▶ **PROBLEM DESCRIPTION**: Check each line of the entries. Copy the ones that contain the string "will".

▶ **SUPPLIED MATERIAL**:
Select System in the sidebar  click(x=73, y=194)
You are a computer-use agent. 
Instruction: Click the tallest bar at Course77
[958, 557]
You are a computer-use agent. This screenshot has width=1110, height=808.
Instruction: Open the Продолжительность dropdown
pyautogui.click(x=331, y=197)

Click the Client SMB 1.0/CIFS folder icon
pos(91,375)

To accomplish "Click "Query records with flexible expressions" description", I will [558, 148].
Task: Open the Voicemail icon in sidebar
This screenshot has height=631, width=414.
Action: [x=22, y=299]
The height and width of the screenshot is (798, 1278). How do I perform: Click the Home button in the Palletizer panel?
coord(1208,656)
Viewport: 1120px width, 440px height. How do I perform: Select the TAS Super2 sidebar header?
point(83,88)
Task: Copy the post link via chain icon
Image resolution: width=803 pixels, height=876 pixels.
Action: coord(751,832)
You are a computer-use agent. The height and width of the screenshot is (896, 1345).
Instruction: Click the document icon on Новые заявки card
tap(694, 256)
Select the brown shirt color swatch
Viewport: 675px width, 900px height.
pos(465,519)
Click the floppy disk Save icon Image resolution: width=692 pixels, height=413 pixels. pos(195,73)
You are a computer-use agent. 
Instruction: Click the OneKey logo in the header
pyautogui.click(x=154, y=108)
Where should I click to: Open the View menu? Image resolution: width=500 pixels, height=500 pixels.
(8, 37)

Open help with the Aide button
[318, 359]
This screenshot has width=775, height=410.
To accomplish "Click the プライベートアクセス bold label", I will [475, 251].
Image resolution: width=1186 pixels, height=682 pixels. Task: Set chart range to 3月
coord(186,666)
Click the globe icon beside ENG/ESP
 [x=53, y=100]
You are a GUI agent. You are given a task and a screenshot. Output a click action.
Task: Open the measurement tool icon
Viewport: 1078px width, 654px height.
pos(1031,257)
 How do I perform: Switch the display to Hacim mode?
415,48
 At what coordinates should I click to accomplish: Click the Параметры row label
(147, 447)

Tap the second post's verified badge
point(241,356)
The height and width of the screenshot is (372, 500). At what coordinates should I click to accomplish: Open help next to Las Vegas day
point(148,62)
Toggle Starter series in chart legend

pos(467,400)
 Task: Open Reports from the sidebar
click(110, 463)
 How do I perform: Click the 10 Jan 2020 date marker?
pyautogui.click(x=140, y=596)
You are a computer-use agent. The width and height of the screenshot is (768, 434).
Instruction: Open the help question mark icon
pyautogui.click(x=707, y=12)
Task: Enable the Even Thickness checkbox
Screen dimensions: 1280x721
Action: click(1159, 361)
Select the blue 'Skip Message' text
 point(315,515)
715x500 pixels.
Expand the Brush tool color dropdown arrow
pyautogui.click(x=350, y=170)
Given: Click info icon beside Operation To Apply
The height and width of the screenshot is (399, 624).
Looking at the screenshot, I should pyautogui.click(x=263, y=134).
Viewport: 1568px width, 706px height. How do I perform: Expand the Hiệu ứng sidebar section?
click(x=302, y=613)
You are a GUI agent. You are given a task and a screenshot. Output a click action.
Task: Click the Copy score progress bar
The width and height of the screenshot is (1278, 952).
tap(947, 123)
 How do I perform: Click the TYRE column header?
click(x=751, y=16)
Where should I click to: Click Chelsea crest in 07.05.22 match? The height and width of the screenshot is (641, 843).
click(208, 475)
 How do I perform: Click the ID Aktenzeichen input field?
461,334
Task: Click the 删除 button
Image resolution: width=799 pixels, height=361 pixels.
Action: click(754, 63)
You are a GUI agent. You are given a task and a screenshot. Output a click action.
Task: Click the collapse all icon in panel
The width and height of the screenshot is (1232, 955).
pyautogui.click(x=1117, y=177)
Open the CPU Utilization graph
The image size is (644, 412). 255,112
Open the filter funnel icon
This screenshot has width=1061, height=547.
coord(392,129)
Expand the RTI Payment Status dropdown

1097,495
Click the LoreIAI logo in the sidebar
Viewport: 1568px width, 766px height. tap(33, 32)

▶ **SOLUTION FOR THIS PROBLEM**:
To accomplish "Click "Query records with flexible expressions" description", I will [558, 148].
To accomplish "Click the プライベートアクセス bold label", I will [475, 251].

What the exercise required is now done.